熔解を焼失へ


 巷には……否、世界には数多の魔法がある。

 魔法は自由度が高く、能力と工夫次第で幾らでも形を変える。

 例えば同じ火をベースにした魔法であっても炎を主体とするか、熱を主体とするか、はたまた熱によって発生した上昇気流を主体とするか、根本が同じでも性質は全く違う代物だと言える。

 その中でも熔解障壁メルトウォールという魔法は高い能力と異様な工夫を要求される種類のものだ。

 その正体を一言で表せば『魔法で発生させた高熱を結集・成形する事で高熱の障壁を生み出す』というものだ。

 相手が人間であろうが怪物であろうが植物であろうが無機物であろうが高熱の前では無事では済まない。
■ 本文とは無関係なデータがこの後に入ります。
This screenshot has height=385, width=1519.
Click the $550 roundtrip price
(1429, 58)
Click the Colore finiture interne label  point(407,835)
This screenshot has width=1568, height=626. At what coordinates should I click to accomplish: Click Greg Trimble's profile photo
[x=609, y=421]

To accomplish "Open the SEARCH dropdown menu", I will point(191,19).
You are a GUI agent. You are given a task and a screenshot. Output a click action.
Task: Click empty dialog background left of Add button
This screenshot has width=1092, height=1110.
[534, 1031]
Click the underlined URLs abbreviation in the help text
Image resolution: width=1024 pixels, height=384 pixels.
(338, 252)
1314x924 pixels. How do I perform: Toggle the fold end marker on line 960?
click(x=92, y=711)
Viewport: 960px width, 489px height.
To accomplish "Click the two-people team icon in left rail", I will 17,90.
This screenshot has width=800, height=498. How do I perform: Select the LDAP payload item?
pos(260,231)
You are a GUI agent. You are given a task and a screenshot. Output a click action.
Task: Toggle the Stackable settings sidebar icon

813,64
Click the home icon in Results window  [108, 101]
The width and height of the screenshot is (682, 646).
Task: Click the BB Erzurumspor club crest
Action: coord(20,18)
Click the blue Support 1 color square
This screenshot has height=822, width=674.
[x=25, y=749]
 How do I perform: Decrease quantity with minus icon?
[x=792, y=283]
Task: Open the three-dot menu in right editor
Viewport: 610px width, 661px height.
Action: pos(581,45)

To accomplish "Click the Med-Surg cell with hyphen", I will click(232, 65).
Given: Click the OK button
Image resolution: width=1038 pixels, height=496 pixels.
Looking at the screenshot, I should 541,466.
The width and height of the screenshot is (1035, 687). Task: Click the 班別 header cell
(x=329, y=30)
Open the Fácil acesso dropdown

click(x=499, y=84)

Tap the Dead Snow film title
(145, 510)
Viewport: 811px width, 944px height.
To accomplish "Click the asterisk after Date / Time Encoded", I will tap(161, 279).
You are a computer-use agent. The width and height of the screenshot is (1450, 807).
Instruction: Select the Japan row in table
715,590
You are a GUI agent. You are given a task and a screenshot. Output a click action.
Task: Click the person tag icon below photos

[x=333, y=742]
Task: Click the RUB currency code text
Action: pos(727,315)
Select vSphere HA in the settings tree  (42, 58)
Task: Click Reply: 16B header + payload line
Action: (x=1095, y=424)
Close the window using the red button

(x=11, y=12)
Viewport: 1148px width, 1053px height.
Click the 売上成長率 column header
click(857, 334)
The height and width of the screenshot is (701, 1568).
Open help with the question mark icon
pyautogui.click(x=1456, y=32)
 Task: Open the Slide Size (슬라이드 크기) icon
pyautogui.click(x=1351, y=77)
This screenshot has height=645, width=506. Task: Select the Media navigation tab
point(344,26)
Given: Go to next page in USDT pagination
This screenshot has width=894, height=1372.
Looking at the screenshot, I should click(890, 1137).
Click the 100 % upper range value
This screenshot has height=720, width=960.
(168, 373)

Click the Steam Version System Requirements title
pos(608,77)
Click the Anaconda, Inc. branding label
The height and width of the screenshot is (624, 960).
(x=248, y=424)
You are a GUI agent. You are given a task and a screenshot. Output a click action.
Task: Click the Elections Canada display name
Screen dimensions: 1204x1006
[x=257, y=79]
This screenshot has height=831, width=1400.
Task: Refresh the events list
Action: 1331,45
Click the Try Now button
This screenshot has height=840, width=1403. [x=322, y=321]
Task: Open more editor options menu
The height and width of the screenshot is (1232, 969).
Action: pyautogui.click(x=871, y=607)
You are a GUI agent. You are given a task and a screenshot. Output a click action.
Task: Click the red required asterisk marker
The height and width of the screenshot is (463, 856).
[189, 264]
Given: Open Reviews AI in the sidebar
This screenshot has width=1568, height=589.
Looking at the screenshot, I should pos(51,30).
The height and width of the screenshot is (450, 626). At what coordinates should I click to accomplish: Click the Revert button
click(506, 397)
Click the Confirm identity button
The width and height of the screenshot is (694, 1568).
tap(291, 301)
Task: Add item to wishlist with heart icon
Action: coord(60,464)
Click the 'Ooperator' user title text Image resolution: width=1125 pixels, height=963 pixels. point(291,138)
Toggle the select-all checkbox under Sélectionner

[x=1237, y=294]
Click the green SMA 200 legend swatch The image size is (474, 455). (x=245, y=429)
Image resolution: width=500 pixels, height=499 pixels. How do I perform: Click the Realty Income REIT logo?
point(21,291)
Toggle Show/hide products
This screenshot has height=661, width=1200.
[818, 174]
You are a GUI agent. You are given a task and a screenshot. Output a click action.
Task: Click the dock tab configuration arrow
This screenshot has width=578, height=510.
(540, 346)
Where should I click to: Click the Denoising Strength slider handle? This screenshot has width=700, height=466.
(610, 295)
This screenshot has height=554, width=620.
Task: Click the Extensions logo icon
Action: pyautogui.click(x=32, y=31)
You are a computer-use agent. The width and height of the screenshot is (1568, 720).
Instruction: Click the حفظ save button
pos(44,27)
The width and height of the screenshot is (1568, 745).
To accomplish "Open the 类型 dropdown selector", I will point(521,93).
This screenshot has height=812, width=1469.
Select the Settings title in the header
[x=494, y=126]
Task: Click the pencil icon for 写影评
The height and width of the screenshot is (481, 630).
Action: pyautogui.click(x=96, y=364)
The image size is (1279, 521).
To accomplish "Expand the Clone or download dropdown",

 人間や怪物ならば大火傷。植物は燃え、無機物であっても融点を超えれば溶解する。

 何より熱という性質上、触れて溶解するまで見えない・・・・。良くて光熱の空気が光を歪める程度。

 見えない高熱の境界に触れて、越境した部分の惨さを見て初めて脅威に気付く。

 見えないカウンター及び防御。あるいは敢えて見せての警備に使われる。

 とはいえ、高速で飛来して障壁を熔解前に通過出来る物体や融点が高い物体、魔法で加工された物体や高熱で焼失しないものに対しては有効性が無い。

 弾丸の様な飛来物は本来防げない筈なのだ。そう、凡人の扱う熔解障壁メルトウォールであれば防げない。しかし、それを使って淑女は自分に向けられた弾丸を防いで見せた。



 淑女は魔法の研鑽の末、熱エネルギーを極限まで無駄なく結集させ、結果として人間や怪物、植物を灰に変えて、無機物さえも溶解する熔解障壁ならぬ焼失障壁を編み出していた。

 弾丸だろうが何だろうが問答無用で気化して無効化する。

 更に淑女は今回、銃声を聞かせぬ様に真空の壁と毒ガスを警戒した障壁も魔法で作り出していた。飛来したものが毒であろうが鉛玉であろうが鉄の塊であろうが火傷の痛みで叫ぶ人間であろうが壁の向こうの二人を害する事は出来ないしさせない。

 冷静に合理的に淡々とここまで来た淑女ではあるが、道中容赦無く苛烈に粛清していた。

 怒りが無い訳ではない。情動で動きこそしていないし表に出ていなかったが、激怒していた。


 学び舎で将来大輪の花を咲かせんと切磋琢磨する若者達を大人の欲望の手段にする事を淑女は決して許さない。


 だからこそ、背後で起きた銃撃と蒸発に気付いた淑女は一度足を止めて振り返った。

 「うぃヒッ!!」

 男は見た。

 殺意ではない、嫌悪感でもない、憎悪でも悪意でもない恐ろしい表情。

 『二度と近寄るな。』

 表情だけで分かった淑女の心は男の戦意を喪失させるのに十分だった。